Kehadirannya menjadi bentuk dukungan pemerintah terhadap perkembangan industri film dan ekonomi kreatif di Indonesia.
Dalam kesempatan tersebut, Irene mengaku merasa sangat senang ketika mengetahui bahwa Na Willa akan hadir sebagai salah satu film yang meramaikan libur Lebaran tahun ini. Menurutnya, kehadiran film ini menjadi langkah menarik sekaligus gebrakan baru bagi industri perfilman nasional.
“Buat saya ini satu gebrakan lagi dari Visinema. Congratulations buat Mas Ryan juga, luar biasa banget. Jadi aku pas waktu tahu bahwa Na Willa akan muncul di Lebaran kali ini, aku langsung happy,” ujar Irene.
Ia juga menilai film ini tidak sekadar menjadi adaptasi dari sebuah buku cerita, tetapi juga merupakan contoh nyata bagaimana sebuah karya dapat berkembang menjadi intellectual property (IP) yang lebih luas. Hal tersebut dinilai penting dalam mendorong pertumbuhan ekonomi kreatif di Indonesia.
“Karena ini bukan hanya sebuah adaptasi dari buku. Kita mengatakan ini perluasan IP, dari sebuah buku cerita bisa menjadi sebuah film, yang dilakukan oleh Visinema, yang nantinya bisa berkembang menjadi licensing, merchandising, dan berbagai bentuk kreativitas lainnya. Inilah ekonomi kreatif,” jelasnya.

Selain aspek industri, Irene juga menyoroti kehangatan cerita yang dihadirkan dalam film ini. Baginya, Na Willa menjadi pilihan menarik bagi keluarga yang ingin menikmati waktu bersama di bioskop saat Lebaran.

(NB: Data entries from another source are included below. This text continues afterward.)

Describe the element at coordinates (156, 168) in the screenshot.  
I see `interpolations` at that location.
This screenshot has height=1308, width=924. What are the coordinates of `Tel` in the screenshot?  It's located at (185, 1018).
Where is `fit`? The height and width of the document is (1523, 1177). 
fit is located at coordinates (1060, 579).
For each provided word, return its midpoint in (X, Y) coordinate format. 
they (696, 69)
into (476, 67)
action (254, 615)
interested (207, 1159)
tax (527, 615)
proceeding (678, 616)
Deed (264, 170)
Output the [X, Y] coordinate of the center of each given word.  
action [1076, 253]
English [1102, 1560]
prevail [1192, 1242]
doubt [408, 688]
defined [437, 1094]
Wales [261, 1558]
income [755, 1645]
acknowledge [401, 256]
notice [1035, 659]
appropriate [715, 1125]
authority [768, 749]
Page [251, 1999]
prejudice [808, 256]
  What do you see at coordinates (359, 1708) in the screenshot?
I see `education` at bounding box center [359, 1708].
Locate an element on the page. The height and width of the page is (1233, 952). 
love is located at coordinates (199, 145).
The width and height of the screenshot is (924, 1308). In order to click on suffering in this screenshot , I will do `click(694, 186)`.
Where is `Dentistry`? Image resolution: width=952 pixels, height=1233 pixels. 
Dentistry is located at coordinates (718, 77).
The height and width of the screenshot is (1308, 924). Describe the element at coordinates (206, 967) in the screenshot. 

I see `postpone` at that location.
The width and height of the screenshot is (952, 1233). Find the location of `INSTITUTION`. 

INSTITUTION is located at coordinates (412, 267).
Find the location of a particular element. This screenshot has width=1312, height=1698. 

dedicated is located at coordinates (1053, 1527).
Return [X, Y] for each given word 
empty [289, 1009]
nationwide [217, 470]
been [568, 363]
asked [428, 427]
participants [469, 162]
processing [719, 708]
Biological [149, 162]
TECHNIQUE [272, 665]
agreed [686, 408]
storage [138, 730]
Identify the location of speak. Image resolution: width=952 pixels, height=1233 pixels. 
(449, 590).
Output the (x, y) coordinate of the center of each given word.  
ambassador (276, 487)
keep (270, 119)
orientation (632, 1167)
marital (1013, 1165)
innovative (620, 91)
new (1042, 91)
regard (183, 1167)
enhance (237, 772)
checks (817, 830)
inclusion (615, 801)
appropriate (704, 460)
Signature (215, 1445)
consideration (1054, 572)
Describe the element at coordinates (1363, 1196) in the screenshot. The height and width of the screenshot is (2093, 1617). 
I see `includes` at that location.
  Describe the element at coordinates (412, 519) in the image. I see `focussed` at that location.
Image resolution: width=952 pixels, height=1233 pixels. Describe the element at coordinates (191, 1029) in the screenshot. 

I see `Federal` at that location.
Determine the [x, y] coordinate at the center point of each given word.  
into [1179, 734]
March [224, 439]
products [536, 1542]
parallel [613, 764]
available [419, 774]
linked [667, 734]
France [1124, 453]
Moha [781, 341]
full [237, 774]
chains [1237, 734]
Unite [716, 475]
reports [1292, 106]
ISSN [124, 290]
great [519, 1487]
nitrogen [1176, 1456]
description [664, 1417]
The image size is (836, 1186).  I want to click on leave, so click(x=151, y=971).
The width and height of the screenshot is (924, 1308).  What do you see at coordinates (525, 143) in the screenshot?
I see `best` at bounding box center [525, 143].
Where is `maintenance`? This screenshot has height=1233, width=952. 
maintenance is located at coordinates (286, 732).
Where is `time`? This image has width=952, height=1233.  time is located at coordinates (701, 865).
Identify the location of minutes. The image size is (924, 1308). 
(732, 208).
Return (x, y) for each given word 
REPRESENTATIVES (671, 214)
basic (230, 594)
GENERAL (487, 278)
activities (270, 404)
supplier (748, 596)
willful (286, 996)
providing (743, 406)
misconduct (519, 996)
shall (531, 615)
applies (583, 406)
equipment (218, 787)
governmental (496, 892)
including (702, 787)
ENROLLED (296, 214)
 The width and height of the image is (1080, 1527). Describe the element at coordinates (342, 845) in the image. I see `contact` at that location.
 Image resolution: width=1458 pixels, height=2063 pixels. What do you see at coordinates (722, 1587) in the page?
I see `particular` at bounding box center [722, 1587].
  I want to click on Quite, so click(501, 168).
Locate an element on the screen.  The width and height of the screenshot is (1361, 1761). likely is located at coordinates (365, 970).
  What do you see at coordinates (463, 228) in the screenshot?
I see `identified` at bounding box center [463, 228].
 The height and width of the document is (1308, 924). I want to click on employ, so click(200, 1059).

“Yang saya sangat cintai dari Na Willa adalah kehangatan yang dia berikan. Ini adalah film anak-anak yang menurut saya menjadi suatu gebrakan. Kalau di Lebaran bingung mau nonton apa bersama keluarga, sekarang ada pilihannya, Na Willa,” katanya.
Ia menambahkan bahwa meskipun cerita film ini terlihat sederhana, terdapat banyak pesan bermakna yang dapat dipetik oleh penonton dari berbagai usia.
“Dari sebuah film yang berkesan simpel, ternyata ada banyak sekali pesan-pesan yang ada di dalamnya. Untuk itu saya mau bilang terima kasih sekali lagi karena sudah menyajikan film ini. Yuk, kita ajak semuanya untuk nonton bareng di Lebaran ini,” tuturnya.
Film Na Willa sendiri mengisahkan tentang seorang gadis berusia enam tahun yang penuh imajinasi. Ia percaya bahwa gang kecil tempat tinggalnya merupakan dunia yang dipenuhi keajaiban.
Namun, ketika teman-temannya mulai bersekolah dan kehidupannya perlahan berubah, Willa harus belajar bahwa proses bertumbuh sering kali berarti merelakan sesuatu tanpa harus kehilangan rasa ingin tahu dan imajinasi yang dimiliki.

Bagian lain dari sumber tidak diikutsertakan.